Data for analysis Block Start

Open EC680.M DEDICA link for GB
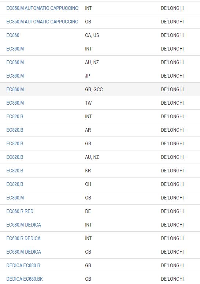The image size is (200, 284). (24, 252)
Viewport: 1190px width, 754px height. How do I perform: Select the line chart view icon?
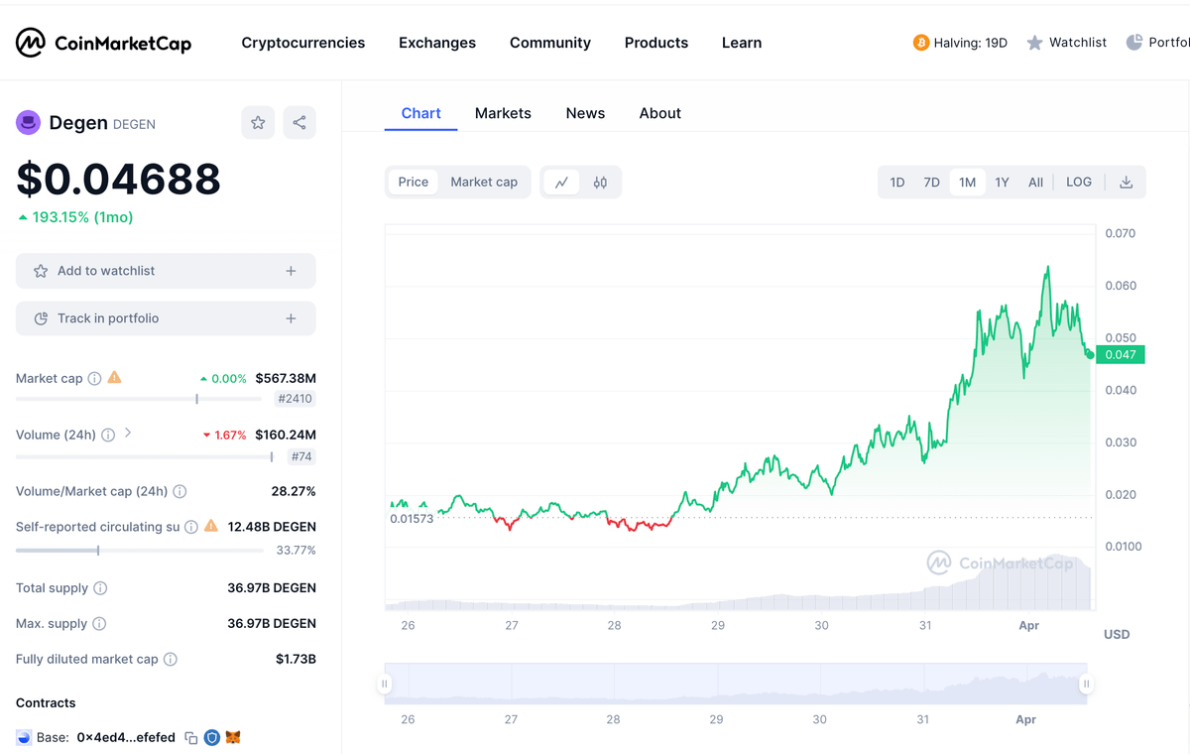(x=561, y=183)
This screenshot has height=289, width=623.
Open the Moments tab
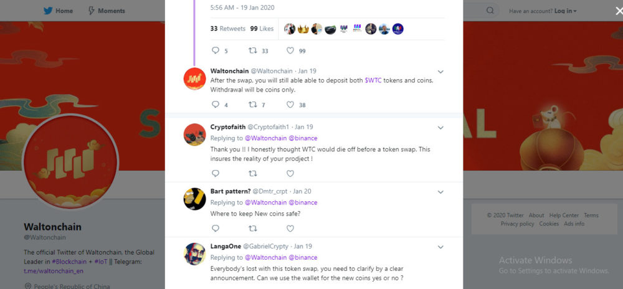107,11
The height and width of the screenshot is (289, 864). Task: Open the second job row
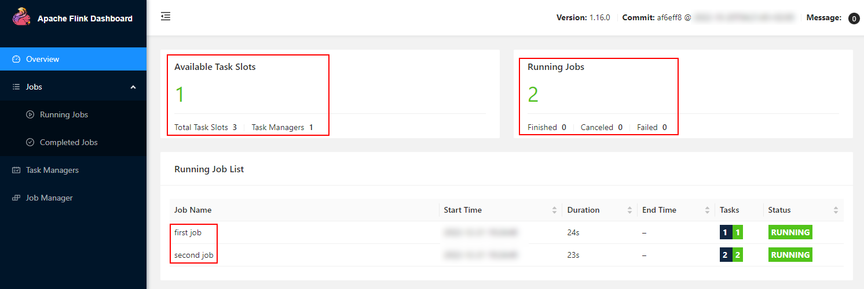click(506, 255)
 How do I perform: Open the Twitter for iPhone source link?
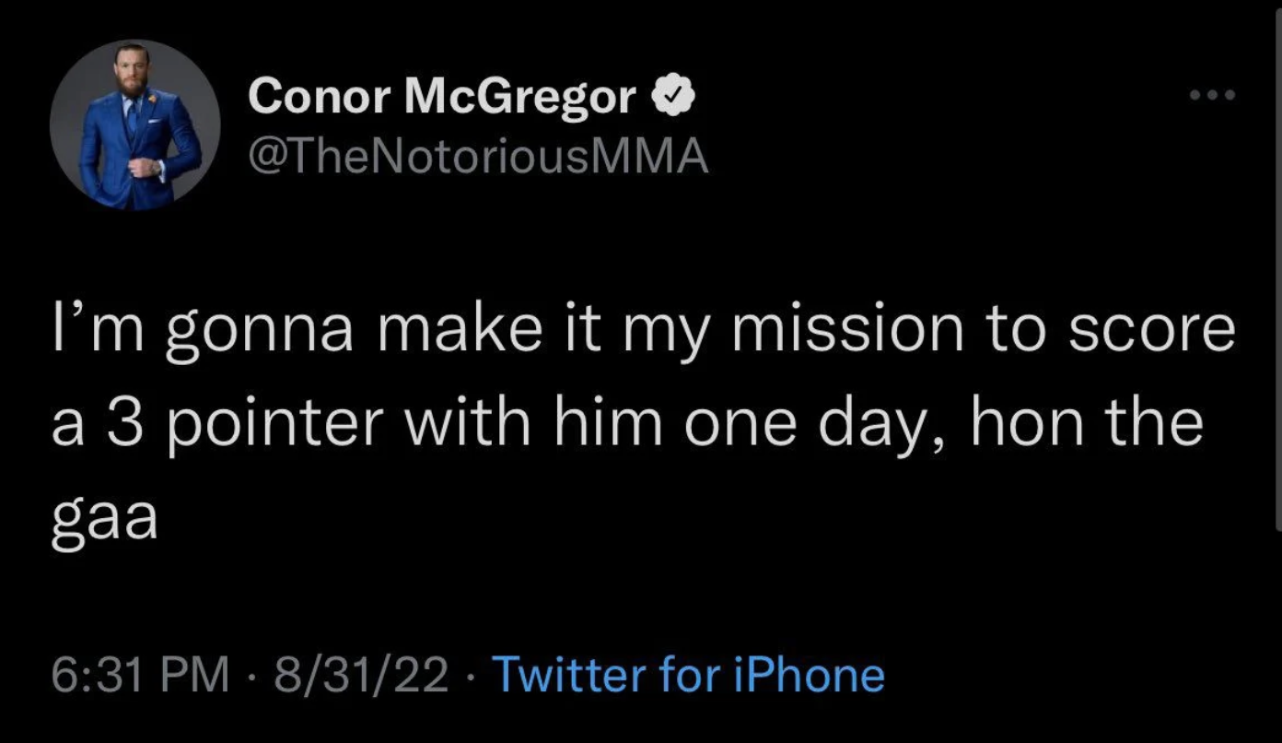click(x=690, y=675)
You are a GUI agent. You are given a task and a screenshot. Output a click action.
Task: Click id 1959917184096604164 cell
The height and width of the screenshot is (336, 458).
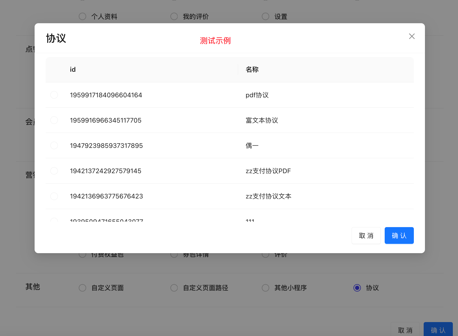click(x=106, y=95)
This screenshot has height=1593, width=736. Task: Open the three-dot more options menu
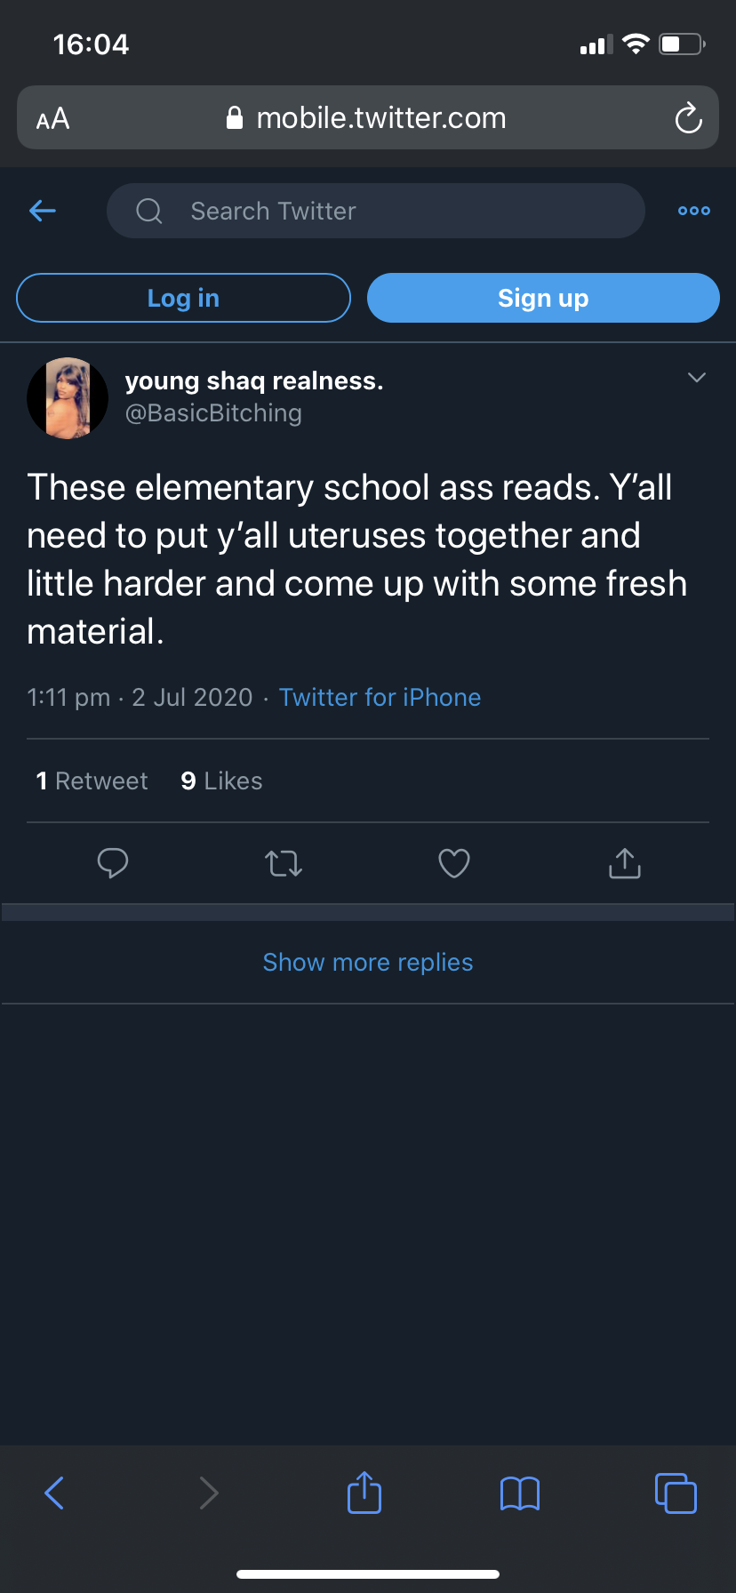693,211
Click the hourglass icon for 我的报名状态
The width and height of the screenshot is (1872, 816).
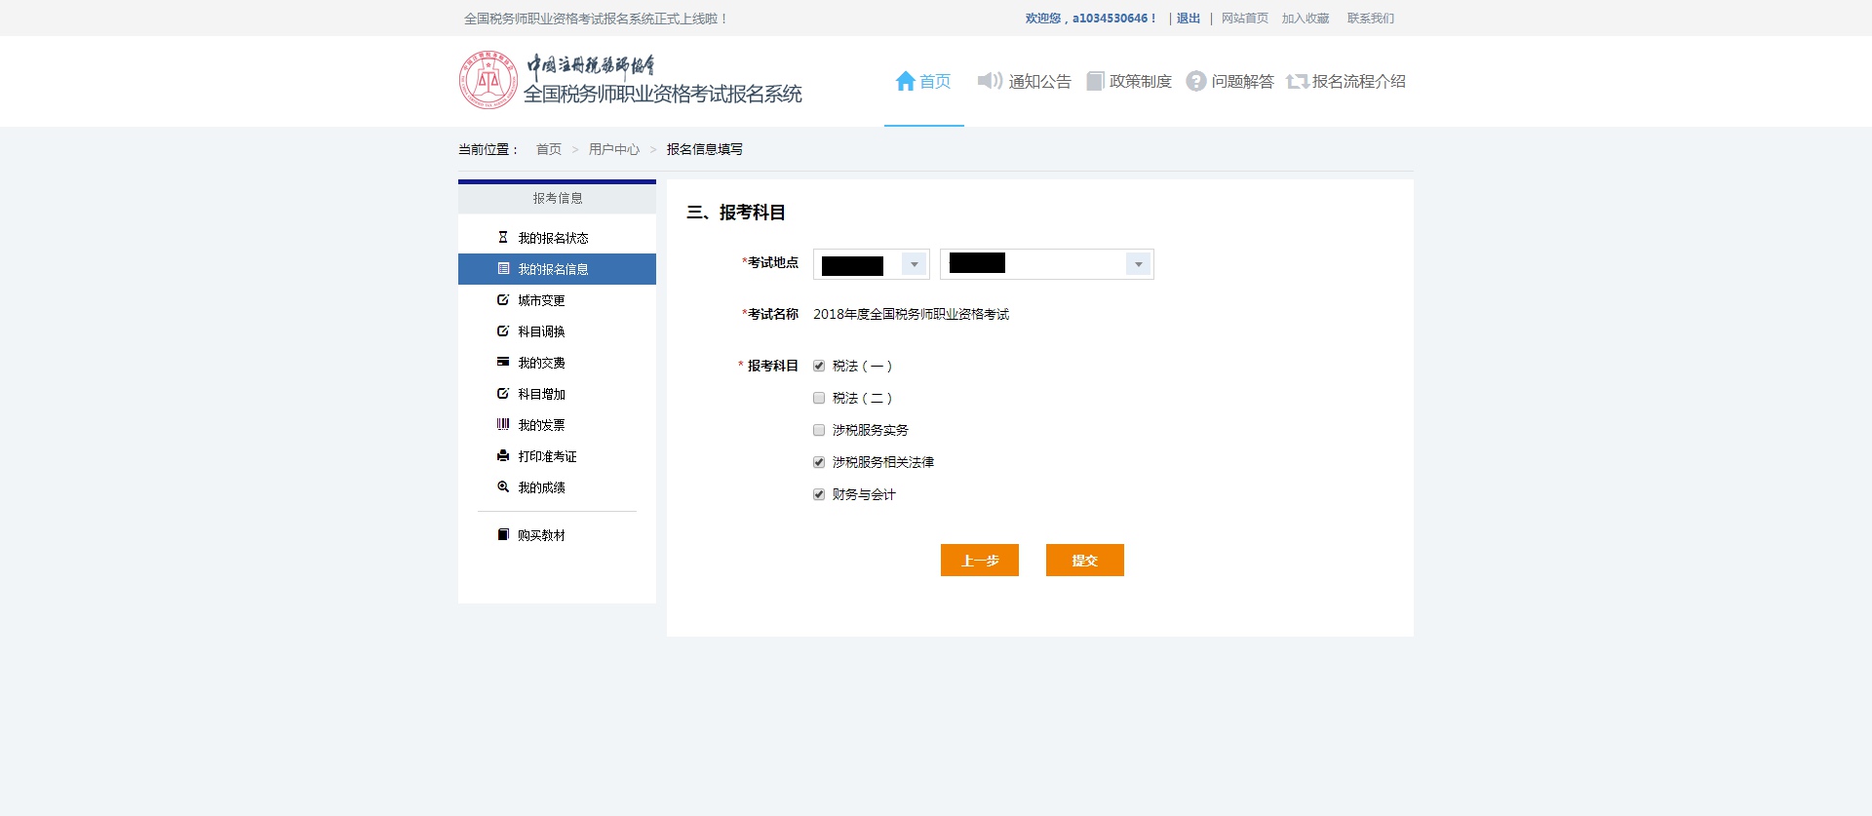[x=503, y=238]
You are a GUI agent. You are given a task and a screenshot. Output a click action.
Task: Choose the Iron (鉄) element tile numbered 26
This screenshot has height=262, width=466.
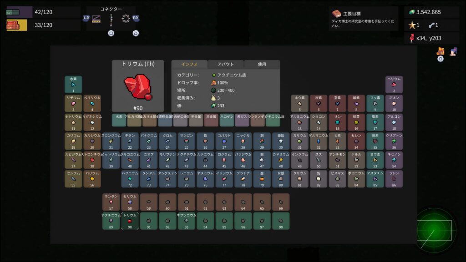(x=205, y=141)
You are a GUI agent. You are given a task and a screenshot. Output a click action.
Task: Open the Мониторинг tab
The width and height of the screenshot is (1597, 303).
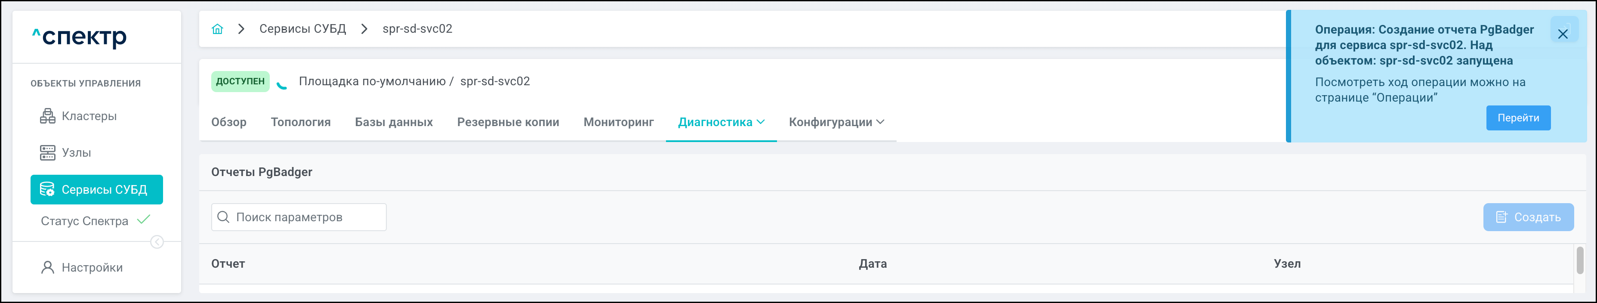(x=618, y=122)
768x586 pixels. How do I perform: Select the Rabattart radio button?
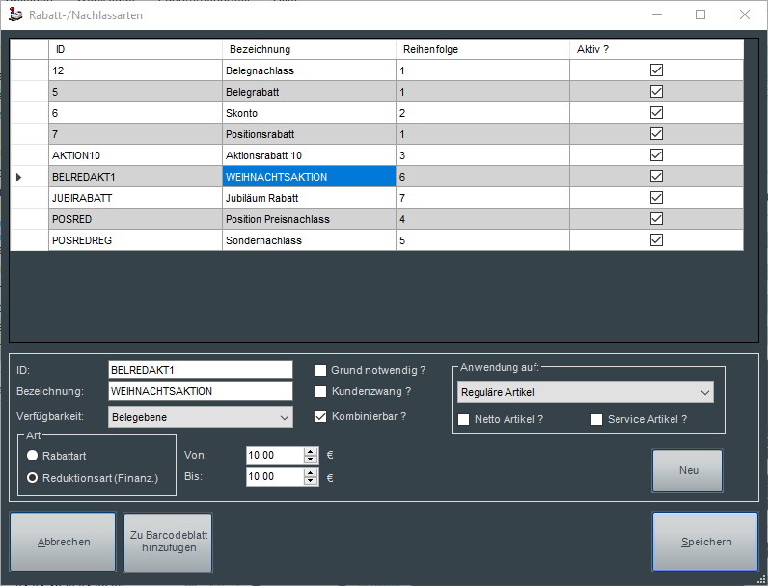click(x=33, y=456)
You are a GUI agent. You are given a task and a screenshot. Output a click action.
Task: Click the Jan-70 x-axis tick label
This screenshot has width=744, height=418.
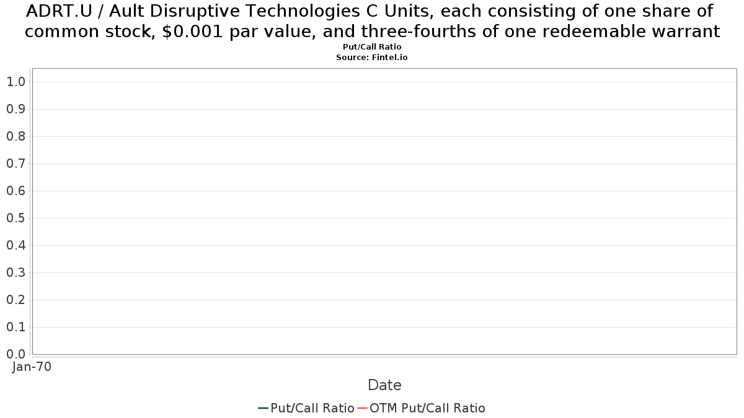(x=32, y=367)

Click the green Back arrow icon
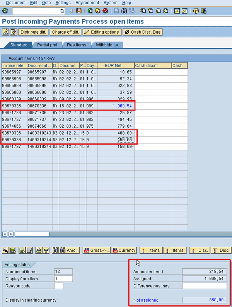point(90,11)
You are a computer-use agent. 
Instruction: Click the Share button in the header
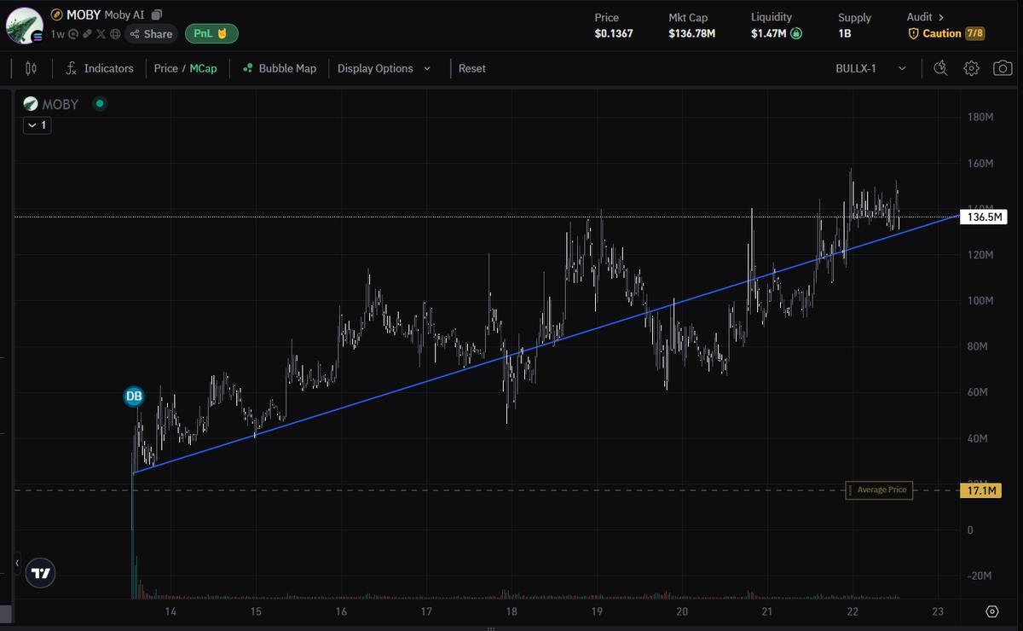coord(150,34)
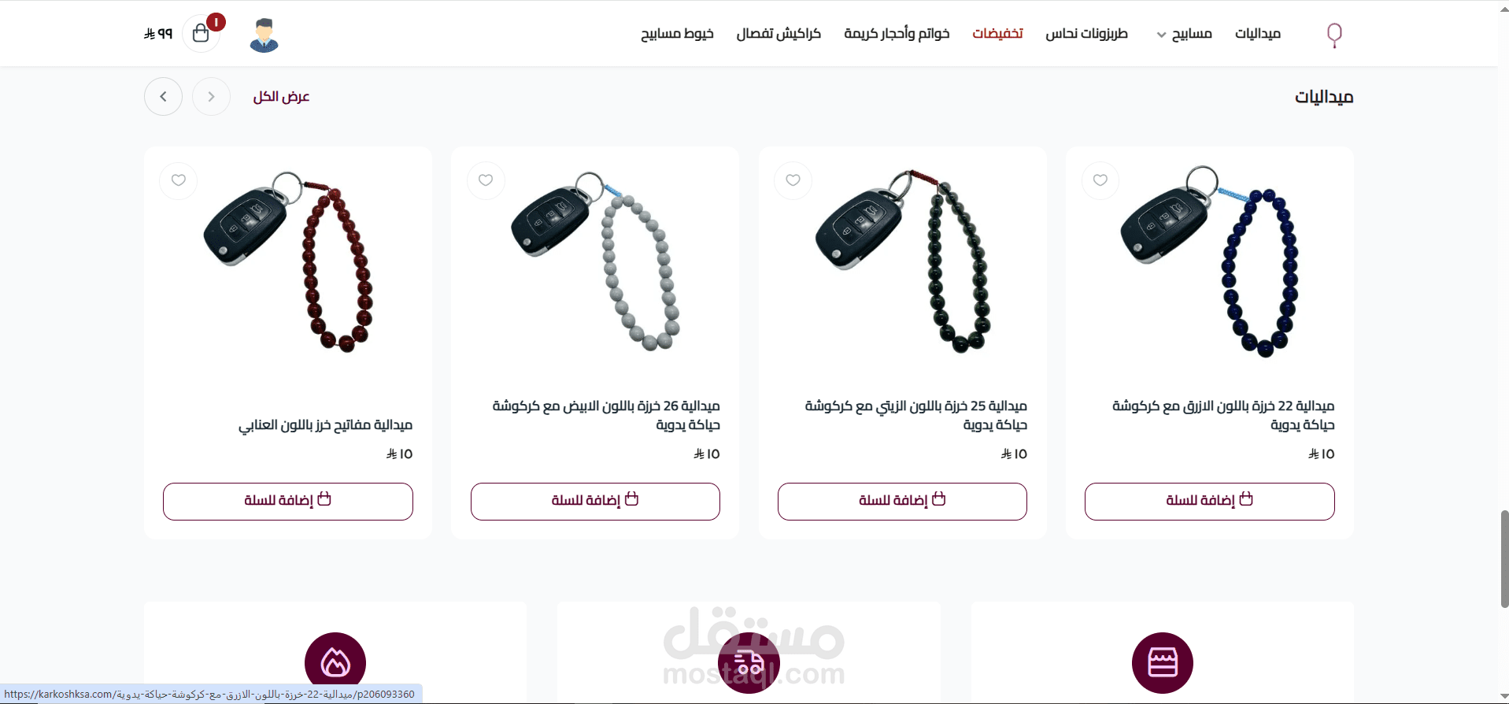Open the تخفيضات menu item

[x=997, y=33]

Data for analysis Block End

> Problem requirements
Output each of the lines above exactly, apart from the images.

> Response
Open EC680.M DEDICA link for GB
The image size is (200, 284). (24, 252)
Viewport: 1190px width, 754px height. How do I perform: Select the line chart view icon?
(x=561, y=183)
This screenshot has height=289, width=623.
Open the Moments tab
107,11
The height and width of the screenshot is (289, 864). Task: Open the second job row
click(506, 255)
 How do I perform: Open the Twitter for iPhone source link?
click(x=690, y=675)
You are a GUI agent. You are given a task and a screenshot. Output a click action.
Task: Click id 1959917184096604164 cell
The height and width of the screenshot is (336, 458).
click(x=106, y=95)
This screenshot has height=1593, width=736. Task: Open the three-dot more options menu
693,211
Click the hourglass icon for 我的报名状态
The width and height of the screenshot is (1872, 816).
[x=503, y=238]
You are a GUI agent. You are given a task and a screenshot. Output a click action.
Task: Choose the Iron (鉄) element tile numbered 26
This screenshot has height=262, width=466.
(x=205, y=141)
You are a GUI agent. You are given a task and a screenshot. Output a click action.
Task: Open the Мониторинг tab
The width and height of the screenshot is (1597, 303).
(x=618, y=122)
768x586 pixels. How do I perform: Select the Rabattart radio button?
click(x=33, y=456)
You are a GUI agent. You are given a task and a screenshot. Output a click action.
Task: Click the Jan-70 x-axis tick label
This screenshot has width=744, height=418.
(x=32, y=367)

Click the green Back arrow icon
point(90,11)
You are a computer-use agent. 
Instruction: Click the Share button in the header
coord(150,34)
Open the تخفيضات menu item

[x=997, y=33]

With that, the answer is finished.